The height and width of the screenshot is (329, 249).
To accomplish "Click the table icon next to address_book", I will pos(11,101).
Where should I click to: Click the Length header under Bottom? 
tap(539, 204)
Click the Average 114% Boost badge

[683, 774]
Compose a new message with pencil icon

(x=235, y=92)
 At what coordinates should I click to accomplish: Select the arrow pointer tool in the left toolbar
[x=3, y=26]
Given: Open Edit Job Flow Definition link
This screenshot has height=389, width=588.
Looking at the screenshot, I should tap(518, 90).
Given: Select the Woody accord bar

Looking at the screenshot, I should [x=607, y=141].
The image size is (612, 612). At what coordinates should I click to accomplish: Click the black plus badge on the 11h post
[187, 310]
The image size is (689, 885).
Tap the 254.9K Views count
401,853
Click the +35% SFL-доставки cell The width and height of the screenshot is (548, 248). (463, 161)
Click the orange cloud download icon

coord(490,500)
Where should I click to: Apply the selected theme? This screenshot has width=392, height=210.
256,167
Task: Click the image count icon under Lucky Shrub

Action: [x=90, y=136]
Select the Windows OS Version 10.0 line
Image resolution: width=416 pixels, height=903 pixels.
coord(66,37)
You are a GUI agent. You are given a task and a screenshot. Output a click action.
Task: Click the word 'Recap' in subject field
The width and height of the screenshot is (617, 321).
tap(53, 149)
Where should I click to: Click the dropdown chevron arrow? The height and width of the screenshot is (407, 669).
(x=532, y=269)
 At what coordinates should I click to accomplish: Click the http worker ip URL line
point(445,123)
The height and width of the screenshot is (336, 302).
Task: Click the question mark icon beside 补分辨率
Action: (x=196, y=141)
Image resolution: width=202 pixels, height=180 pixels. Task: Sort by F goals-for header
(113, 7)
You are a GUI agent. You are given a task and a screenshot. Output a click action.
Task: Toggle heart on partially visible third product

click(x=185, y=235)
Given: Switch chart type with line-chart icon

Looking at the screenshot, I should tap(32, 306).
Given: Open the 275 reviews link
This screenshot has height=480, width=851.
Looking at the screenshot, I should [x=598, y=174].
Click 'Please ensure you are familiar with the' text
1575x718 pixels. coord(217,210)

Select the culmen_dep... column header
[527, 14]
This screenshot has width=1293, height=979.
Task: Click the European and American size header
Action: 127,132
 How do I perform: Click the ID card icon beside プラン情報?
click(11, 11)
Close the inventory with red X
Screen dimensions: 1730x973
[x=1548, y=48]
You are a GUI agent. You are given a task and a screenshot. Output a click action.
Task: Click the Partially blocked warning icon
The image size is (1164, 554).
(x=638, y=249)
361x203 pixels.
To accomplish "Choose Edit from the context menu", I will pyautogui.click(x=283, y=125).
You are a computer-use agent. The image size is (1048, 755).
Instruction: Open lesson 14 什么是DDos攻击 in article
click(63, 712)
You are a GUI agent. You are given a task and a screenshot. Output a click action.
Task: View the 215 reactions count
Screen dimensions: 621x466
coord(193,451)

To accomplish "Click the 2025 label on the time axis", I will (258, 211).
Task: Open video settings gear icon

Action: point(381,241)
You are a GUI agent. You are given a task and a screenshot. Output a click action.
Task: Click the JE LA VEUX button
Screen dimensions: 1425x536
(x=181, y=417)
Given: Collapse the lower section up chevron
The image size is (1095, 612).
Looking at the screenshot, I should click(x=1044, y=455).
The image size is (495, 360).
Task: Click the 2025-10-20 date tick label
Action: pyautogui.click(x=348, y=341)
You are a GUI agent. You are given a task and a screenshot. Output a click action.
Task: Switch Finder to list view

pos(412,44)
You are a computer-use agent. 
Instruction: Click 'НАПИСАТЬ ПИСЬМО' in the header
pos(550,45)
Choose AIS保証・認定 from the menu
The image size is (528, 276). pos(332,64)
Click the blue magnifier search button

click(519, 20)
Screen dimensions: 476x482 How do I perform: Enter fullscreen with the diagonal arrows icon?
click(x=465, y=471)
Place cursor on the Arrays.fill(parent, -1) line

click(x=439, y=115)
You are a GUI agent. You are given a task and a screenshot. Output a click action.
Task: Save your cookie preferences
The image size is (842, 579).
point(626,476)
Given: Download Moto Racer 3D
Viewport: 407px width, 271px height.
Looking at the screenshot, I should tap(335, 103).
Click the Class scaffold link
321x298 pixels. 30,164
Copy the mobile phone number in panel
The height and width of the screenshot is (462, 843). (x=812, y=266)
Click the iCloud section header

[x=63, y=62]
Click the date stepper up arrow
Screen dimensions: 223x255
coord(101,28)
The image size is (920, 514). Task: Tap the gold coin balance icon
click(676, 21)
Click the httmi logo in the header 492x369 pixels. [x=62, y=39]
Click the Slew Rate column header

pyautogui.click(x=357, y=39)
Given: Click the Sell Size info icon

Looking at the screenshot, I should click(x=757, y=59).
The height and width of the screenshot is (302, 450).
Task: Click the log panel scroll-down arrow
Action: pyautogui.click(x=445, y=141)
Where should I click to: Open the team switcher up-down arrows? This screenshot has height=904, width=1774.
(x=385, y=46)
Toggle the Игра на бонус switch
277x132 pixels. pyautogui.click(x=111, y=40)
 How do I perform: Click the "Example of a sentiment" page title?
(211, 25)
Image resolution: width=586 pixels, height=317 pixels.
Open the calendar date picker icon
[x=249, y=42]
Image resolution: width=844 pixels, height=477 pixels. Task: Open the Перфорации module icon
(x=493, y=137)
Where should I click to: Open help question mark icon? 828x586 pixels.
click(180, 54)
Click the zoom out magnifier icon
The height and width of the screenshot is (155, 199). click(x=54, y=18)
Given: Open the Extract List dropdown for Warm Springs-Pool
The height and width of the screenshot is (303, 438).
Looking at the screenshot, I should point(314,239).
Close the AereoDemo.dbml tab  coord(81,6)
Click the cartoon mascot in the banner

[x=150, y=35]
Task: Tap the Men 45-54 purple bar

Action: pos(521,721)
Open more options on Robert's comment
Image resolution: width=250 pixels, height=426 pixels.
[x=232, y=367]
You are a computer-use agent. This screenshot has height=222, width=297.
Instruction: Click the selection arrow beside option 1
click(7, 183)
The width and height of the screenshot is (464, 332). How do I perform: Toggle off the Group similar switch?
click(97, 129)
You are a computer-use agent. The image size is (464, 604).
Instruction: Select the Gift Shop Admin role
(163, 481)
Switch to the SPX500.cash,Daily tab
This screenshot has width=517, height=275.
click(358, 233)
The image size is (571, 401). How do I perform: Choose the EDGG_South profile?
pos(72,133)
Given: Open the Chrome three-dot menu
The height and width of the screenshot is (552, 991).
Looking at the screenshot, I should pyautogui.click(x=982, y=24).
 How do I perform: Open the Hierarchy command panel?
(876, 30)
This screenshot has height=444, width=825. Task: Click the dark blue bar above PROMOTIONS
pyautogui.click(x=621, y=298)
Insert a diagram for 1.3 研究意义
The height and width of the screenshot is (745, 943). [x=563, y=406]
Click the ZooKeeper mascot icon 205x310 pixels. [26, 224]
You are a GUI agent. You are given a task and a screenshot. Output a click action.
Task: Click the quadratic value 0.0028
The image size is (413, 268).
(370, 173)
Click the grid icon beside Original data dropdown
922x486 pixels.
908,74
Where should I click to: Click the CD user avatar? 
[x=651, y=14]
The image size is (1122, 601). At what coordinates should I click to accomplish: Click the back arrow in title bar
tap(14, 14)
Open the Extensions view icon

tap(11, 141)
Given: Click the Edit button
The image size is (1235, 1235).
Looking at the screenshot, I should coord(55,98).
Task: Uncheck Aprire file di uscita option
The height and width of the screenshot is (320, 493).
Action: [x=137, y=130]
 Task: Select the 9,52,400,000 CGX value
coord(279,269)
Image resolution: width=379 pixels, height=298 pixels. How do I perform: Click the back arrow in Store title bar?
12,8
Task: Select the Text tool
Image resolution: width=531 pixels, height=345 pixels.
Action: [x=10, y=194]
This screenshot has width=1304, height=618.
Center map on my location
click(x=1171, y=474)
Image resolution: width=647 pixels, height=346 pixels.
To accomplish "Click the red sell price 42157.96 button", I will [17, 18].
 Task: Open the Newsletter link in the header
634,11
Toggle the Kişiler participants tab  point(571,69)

------------------------------------------------

#### Task details:
Only a number belongs in the answer: state how many lines of the entries above hold "Edit".

#### Answer to the exercise:
3